§ Aim of the task: Reproduce only the lines of the material below that start at the line containing "Click the rlynam@concern.org email text" and stop at the line containing "This screenshot has width=1452, height=840.". Keep both end lines.

§ Exercise data:
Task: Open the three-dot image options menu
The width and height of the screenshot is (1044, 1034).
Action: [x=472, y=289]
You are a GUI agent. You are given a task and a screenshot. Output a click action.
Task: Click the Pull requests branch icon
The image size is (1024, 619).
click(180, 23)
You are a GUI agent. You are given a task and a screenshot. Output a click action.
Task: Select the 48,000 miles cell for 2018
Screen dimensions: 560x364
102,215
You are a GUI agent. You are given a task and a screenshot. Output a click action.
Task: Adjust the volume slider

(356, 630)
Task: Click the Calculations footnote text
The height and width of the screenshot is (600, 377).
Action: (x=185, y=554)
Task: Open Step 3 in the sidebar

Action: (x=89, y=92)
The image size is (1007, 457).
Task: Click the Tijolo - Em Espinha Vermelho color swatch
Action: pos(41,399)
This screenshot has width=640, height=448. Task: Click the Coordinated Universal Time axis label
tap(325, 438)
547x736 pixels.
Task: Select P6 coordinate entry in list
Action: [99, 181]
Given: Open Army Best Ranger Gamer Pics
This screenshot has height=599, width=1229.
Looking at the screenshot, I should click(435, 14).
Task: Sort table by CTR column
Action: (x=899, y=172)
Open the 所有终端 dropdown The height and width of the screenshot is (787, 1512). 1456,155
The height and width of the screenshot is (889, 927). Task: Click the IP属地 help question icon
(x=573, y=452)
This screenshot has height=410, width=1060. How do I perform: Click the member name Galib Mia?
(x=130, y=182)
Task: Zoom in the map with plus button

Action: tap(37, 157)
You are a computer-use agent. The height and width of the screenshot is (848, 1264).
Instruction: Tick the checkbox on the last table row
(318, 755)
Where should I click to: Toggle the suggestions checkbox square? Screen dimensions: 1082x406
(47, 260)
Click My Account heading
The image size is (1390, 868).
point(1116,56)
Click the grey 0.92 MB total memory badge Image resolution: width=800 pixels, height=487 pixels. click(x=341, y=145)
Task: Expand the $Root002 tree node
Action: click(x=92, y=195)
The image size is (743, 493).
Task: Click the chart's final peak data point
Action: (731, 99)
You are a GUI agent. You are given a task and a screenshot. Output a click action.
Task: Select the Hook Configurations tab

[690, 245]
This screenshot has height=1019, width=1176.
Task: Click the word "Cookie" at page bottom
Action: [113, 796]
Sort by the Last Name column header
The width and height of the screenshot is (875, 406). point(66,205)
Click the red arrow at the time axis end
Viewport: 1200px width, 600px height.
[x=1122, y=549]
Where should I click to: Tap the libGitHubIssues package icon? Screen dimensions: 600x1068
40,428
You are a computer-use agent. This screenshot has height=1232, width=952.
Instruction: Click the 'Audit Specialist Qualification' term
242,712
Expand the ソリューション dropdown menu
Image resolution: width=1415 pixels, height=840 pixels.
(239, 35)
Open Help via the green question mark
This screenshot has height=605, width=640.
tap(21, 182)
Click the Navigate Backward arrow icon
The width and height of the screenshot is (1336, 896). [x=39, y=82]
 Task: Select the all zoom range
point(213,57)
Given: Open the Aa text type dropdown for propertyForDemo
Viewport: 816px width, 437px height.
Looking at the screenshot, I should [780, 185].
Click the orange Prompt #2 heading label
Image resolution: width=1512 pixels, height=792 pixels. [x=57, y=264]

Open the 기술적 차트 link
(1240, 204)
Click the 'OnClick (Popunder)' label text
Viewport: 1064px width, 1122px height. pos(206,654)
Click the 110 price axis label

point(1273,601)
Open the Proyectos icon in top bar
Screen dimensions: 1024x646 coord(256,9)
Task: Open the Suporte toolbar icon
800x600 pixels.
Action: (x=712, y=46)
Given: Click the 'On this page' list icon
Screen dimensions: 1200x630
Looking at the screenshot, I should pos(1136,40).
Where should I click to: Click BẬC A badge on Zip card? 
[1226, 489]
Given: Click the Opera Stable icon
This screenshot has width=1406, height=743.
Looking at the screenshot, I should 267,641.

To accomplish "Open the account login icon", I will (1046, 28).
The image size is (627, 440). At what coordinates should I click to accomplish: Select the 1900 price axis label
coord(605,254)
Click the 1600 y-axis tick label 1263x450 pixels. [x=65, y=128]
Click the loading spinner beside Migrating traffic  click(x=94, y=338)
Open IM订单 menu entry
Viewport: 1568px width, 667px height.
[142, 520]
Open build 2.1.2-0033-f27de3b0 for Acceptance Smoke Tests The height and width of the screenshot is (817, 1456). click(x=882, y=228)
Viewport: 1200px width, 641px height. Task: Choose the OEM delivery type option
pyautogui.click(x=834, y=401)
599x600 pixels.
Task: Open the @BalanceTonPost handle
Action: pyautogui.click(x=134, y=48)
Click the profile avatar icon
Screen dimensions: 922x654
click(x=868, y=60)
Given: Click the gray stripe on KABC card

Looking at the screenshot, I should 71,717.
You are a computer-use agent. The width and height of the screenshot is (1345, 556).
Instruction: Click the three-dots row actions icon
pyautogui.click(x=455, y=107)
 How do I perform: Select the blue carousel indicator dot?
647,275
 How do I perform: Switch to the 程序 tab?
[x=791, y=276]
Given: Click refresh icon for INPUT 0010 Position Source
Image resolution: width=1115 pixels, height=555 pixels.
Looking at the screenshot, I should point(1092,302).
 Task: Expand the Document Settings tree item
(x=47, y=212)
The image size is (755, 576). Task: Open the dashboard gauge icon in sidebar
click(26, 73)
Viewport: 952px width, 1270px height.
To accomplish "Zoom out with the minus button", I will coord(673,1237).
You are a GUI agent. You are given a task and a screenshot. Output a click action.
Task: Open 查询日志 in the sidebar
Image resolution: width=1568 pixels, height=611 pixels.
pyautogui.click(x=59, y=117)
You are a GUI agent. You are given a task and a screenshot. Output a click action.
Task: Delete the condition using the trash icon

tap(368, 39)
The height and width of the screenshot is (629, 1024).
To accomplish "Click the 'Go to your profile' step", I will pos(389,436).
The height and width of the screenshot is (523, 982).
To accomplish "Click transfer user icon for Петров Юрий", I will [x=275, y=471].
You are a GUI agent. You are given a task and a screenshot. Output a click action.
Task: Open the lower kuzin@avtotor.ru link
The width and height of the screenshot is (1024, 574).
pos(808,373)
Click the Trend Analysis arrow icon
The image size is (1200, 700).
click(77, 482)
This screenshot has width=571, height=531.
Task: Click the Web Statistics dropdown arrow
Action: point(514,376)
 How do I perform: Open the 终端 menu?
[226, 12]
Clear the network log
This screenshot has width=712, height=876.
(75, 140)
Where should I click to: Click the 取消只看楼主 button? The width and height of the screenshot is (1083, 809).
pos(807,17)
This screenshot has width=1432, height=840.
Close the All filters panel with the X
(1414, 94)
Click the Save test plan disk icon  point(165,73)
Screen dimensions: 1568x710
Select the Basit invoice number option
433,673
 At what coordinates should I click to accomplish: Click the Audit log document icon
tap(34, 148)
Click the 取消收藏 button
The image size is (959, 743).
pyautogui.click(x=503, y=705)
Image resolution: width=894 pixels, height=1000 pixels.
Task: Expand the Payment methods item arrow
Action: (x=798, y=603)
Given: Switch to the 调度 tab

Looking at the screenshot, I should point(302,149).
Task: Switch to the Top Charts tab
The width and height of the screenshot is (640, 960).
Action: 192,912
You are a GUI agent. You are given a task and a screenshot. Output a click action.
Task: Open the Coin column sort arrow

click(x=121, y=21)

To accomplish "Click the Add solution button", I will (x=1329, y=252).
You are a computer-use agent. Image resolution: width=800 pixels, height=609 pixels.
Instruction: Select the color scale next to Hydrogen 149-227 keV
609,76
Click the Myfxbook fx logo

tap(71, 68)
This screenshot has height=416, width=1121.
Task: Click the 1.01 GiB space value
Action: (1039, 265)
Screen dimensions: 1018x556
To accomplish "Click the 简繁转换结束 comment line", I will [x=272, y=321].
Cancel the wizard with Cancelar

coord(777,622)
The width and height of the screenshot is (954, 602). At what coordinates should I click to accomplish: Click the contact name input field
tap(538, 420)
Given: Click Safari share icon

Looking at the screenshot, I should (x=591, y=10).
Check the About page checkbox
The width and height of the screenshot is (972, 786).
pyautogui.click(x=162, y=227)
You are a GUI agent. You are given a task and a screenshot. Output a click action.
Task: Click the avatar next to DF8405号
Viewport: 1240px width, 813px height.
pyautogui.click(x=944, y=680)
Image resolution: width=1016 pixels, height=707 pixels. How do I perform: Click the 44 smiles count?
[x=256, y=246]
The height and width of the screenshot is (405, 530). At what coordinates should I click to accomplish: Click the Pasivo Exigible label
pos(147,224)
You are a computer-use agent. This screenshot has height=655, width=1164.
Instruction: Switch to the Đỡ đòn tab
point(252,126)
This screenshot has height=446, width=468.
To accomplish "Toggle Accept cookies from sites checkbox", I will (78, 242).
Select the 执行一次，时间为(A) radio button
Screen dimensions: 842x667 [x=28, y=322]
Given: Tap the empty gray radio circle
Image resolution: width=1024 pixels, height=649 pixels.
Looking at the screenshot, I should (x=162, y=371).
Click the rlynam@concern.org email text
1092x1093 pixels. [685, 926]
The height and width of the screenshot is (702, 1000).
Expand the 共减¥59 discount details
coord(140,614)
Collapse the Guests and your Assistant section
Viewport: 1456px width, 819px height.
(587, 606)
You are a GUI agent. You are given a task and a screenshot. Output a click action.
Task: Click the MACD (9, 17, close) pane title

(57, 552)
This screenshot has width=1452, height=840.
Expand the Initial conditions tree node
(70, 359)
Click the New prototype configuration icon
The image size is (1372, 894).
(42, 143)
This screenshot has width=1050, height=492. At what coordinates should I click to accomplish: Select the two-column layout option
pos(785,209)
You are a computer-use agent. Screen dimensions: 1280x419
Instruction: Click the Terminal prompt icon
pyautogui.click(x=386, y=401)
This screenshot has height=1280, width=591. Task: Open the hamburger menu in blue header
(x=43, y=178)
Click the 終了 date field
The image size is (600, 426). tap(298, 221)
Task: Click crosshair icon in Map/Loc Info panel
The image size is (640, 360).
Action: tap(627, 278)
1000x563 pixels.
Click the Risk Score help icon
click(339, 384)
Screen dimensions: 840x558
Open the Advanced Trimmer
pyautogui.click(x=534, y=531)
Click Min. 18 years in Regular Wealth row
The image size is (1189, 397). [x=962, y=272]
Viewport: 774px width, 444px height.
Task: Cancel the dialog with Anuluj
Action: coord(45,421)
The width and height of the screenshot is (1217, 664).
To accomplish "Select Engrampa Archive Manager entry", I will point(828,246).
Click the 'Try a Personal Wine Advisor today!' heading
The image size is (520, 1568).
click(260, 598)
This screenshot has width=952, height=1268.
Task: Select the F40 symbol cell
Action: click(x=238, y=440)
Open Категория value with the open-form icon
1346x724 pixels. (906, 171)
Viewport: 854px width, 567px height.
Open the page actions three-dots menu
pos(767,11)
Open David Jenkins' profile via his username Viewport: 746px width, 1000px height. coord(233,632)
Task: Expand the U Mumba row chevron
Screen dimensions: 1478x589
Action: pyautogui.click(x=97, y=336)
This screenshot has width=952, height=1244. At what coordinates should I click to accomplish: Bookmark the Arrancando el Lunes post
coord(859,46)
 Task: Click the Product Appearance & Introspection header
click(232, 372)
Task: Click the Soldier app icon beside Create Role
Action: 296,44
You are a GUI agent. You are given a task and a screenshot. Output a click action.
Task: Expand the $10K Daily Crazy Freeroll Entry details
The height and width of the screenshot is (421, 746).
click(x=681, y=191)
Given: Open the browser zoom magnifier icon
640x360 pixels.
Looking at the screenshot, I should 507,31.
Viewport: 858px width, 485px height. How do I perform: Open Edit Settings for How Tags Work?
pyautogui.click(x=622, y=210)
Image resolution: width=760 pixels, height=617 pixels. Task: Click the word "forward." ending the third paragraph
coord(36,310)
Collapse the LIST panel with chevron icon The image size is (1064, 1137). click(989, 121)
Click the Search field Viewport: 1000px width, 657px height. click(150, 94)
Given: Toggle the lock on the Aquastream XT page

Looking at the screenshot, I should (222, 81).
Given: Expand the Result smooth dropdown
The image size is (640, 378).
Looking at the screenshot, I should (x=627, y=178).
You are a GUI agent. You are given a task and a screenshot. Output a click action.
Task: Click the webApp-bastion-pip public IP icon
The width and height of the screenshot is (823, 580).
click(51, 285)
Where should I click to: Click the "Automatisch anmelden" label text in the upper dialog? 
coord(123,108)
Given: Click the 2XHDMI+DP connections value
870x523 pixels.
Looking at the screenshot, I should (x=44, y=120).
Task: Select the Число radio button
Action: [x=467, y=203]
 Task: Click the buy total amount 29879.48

§ Finished task:
Click the rlynam@concern.org email text
1092x1093 pixels. [685, 926]
The height and width of the screenshot is (702, 1000).
Expand the 共减¥59 discount details
coord(140,614)
Collapse the Guests and your Assistant section
Viewport: 1456px width, 819px height.
(587, 606)
You are a GUI agent. You are given a task and a screenshot. Output a click action.
Task: Click the MACD (9, 17, close) pane title

(57, 552)
This screenshot has width=1452, height=840.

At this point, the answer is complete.